“Medio Corso,” lo sguardo di 12 fotografi a Vaprio d’Adda

Sabato 30 giugno, nel comune di Vaprio d’Adda alla Casa del Custode delle Acque, si inaugura la mostra collettiva “Medio corso,” che raccoglie il lavoro di 12 fotografi provenienti dal territorio locale e diverse parti d’Italia.

Sotto la guida di Davide Monteleone, e anche il suo personale contributo, è stato costruito un lavoro corale, sfociato in una pubblicazione, che ha cercato di indagare una zona ricca di patrimonio industriale e nota soprattutto per il villaggio operaio di Crespi d’Adda, incluso nella Lista del Patrimonio Mondiale Unesco dal 1995 per iniziativa di un’associazione culturale locale. 

Ma ogni spot è caratterizzato inevitabilmente anche da un paesaggio circostante, quello che lo racchiude ed eventualmente lo arricchisce, ciò che più comunemente si conosce meno. Andrea Biffi, il project manager del progetto ZTC – Zone a Traffico Culturale, a questo proposito, afferma che “portare lo sguardo esterno dei fotografi e degli altri artisti è particolarmente spiazzante e interessante per noi che abbiamo sotto gli occhi quotidianamente questo patrimonio culturale eccezionale, e per questo rischiamo di “non vederlo.” L’indagine non si è fermata ai soli aspetti morfologici e costruttivi del territorio, il paesaggio e l’architettura, ma è andata nel profondo anche della società, attraverso l’interazione con le persone, di ogni età e di ogni professione: sempre Biffi ci racconta che “i ritratti estranianti degli abitanti, dei lavoratori, dei volontari e degli sportivi che vivono il fiume, visti attraverso gli occhi — gli obiettivi — di fotografi che si immergono in questo territorio per la prima volta fa sembrare ai nostri occhi un luogo noto come estraneo, conosciuto ma “nuovo”, riconoscibile e irriconoscibile nello stesso tempo.” I fotografi che hanno partecipato al lavoro sono: Jacob Balzani LÖÖv, Jacopo Bellapianta, Cristian Buonanomi, Matteo Buonomo, Simone Cargnoni, Marlin Dedaj, Enrico Doria, Karim El Maktafi, Jessica Iovane, Alessia Maggio, Giulia Pasqualin, Nicolò Piuzzi.

 

Nella stessa giornata verrà inaugurata l’esposizione “Il corso delle cose.
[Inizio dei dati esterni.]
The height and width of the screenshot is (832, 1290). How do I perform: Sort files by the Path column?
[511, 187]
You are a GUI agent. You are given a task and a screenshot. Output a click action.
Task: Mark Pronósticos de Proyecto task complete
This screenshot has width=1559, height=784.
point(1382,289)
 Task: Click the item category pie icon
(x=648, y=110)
Narrazione e mappature dell’Adda,” a cura dei allievi curatori Mariateresa Lattarulo, Carolina Mancini, Flavia Scirè, Adriana Tomatis Souverbielle, Ezgi Yurteri coordinati da Marco Scotini di NABA Nuova Accademia di Belle Arti Milano. Il risultato delle indagini storiche con testimoni locali condotte dagli allievi sono presentate attraverso opere realizzate per l’occasione con linguaggi contemporanei, insieme a riproduzioni e originali d’archivio. A partire dagli esempi di archeologia industriale presenti nella zona, i lavori in mostra rileggono il rapporto tra gli insediamenti idroelettrici, le fabbriche e la formula utopica della “città-giardino”, insieme alla visione geologica e mitologica, ma anche materna e dispotica del fiume in una visione critica, volta ad evidenziare il rapporto contraddittorio tra neoarcaismo e iper-modernità che tutt’ora caratterizza la vita sulle sponde dell’Adda.
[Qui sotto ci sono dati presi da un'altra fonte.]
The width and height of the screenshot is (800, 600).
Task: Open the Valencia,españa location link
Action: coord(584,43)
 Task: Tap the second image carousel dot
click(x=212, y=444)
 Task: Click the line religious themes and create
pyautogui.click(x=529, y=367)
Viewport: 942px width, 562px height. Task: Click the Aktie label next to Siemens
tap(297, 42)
ZTC è un format per la valorizzazione del patrimonio industriale e culturale che utilizza la forza creativa dell’arte per “riabitare” i beni culturali”minori”. È un progetto pluriennale promosso dal Parco Adda Nord con il partenariato di Coclea Onlus e il contributo di Fondazione Cariplo. Coclea é un’agenzia di sviluppo locale che ha un’esperienza pluriennale nella valorizzazione del patrimonio culturale, a partire dalla candidatura di Crespi d’Adda nella Lista del Patrimonio Mondiale Unesco, alla gestione di ecomusei, a progetti di turismo culturale e alla produzione di strumenti editoriali e digitali per l’interpretazione dei beni culturali.
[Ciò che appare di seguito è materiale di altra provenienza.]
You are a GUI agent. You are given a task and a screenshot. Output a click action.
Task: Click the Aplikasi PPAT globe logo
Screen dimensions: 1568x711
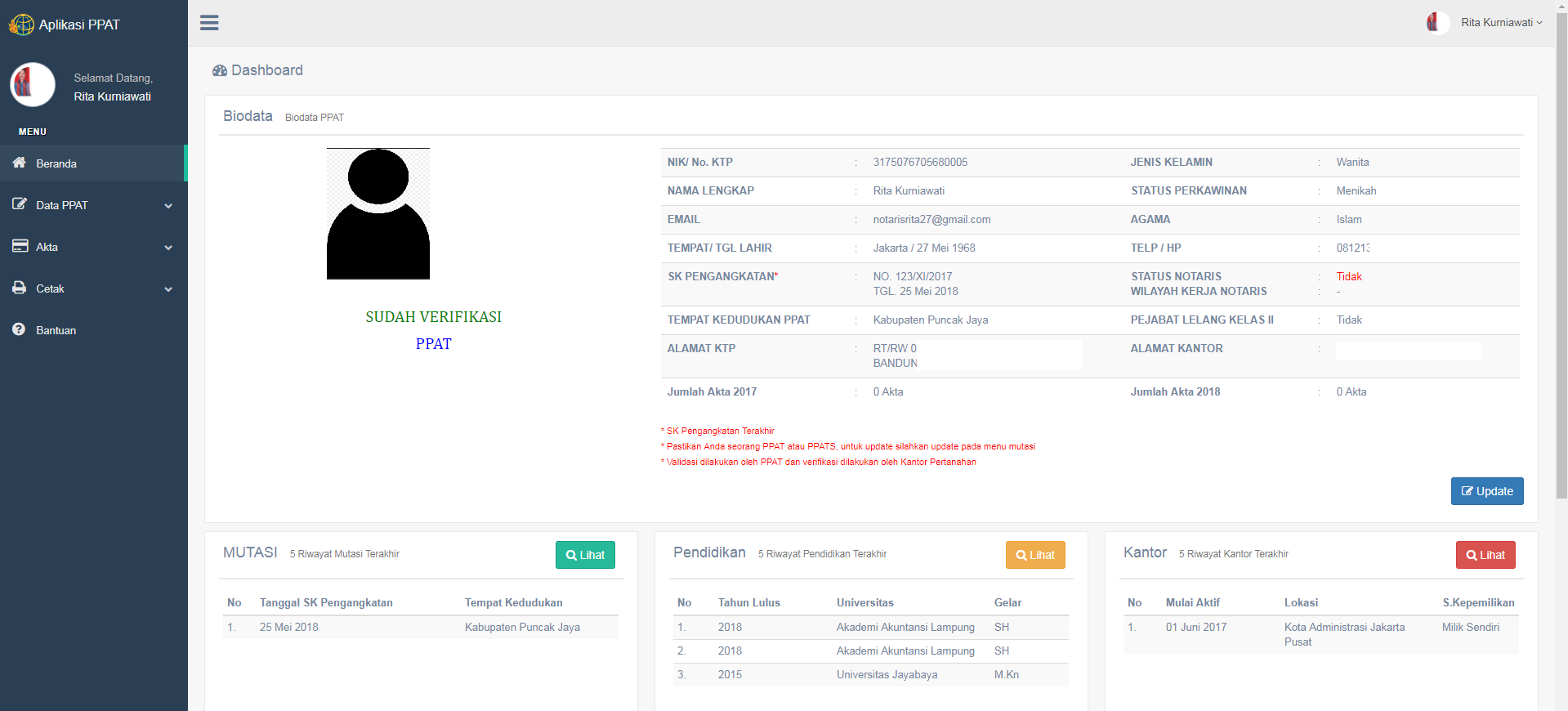(x=21, y=25)
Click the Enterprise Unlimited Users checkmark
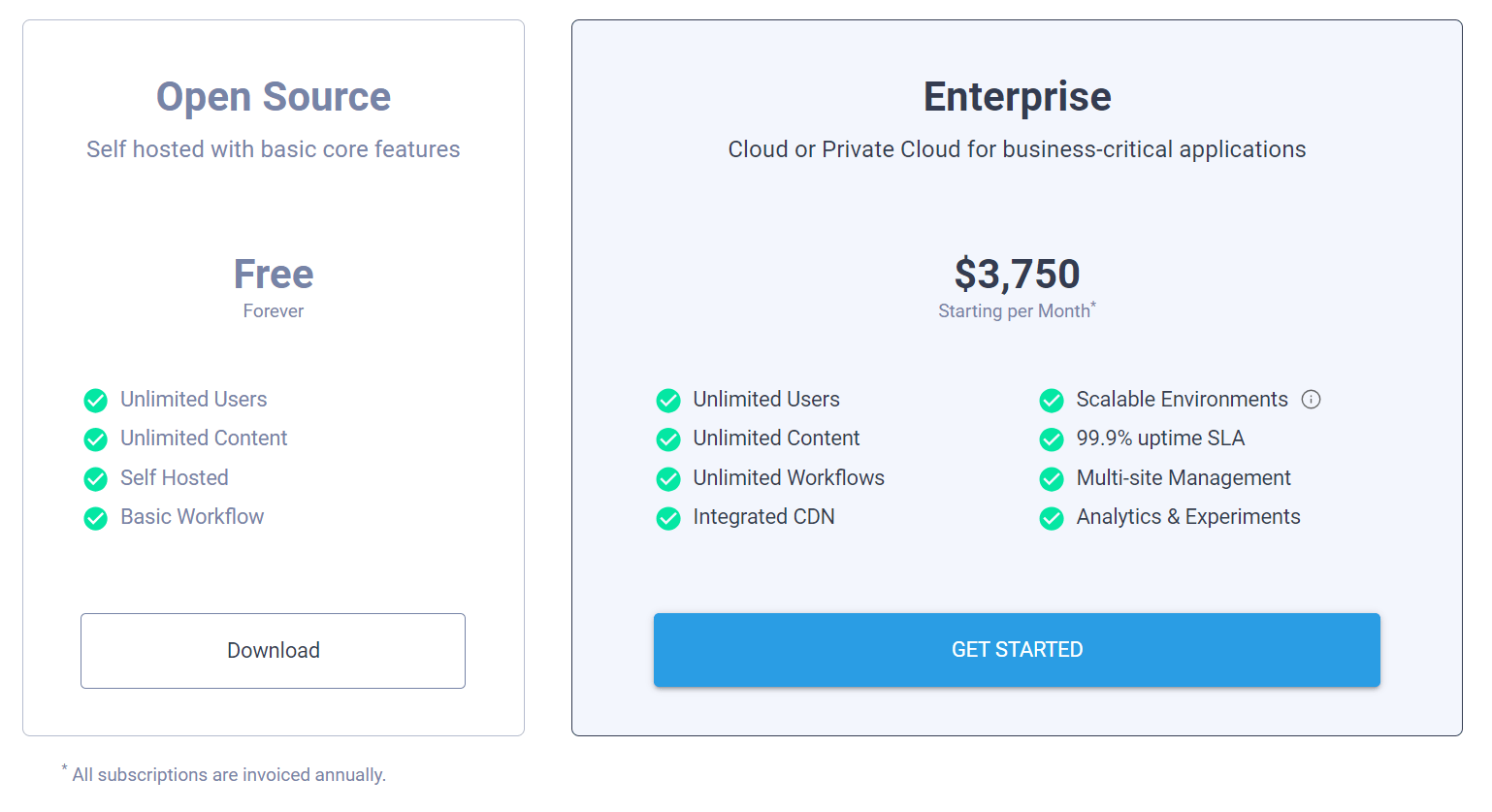 tap(667, 400)
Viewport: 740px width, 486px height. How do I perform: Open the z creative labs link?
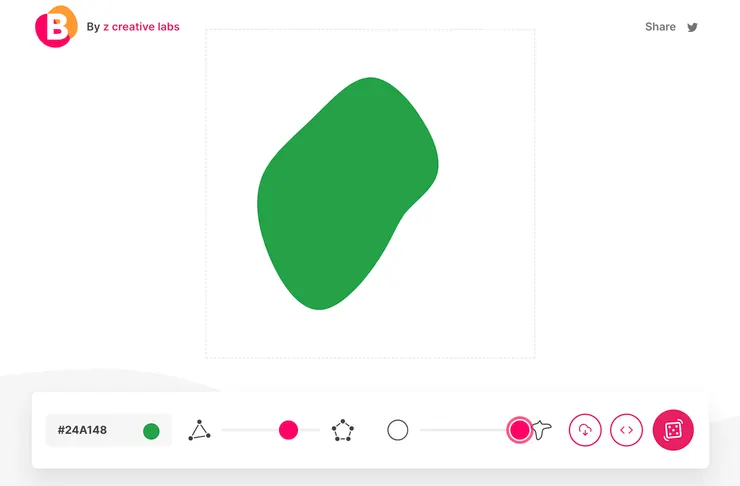pos(141,27)
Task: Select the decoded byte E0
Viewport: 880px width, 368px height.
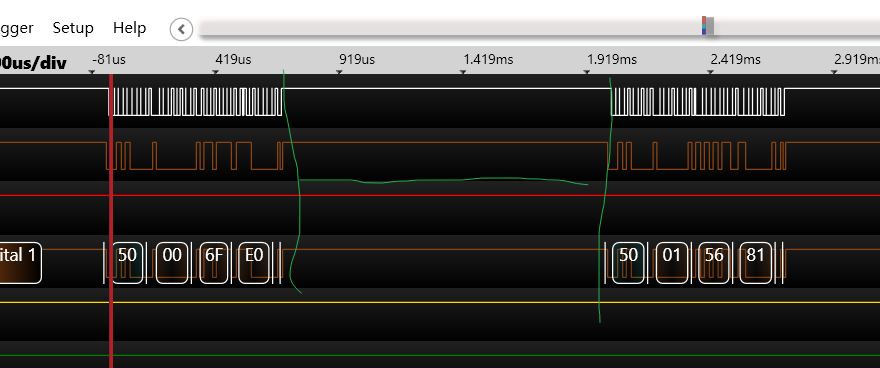Action: point(254,263)
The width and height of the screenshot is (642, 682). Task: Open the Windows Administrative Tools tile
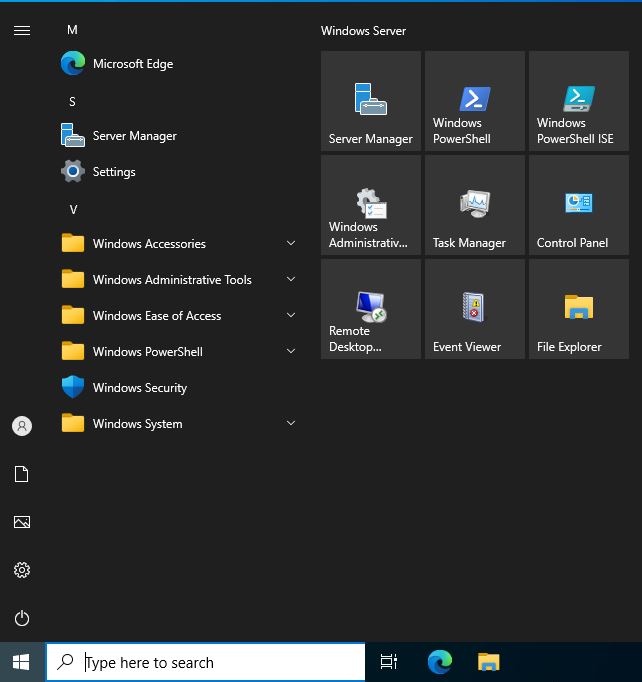coord(371,206)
Nelle due edizioni di ZTC è stato sperimentato “l’incrocio” di arti differenti per la realizzazione di produzioni culturali originali su temi legati al territorio fluviale. Sono state realizzate sei Masterclass con famosi artisti e giovani allievi: teatro con Luca Stano e Massimo Negri, sound design con Morgan, fotografia d’architettura con Luca Campigotto; curatela di mostre con Marco Scotini e gli allievi di NABA Milano, scrittura con Wu Ming 2, fotografia con Davide Monteleone. Le Masterclass, gratuite, hanno coinvolto più di 90 giovani artisti.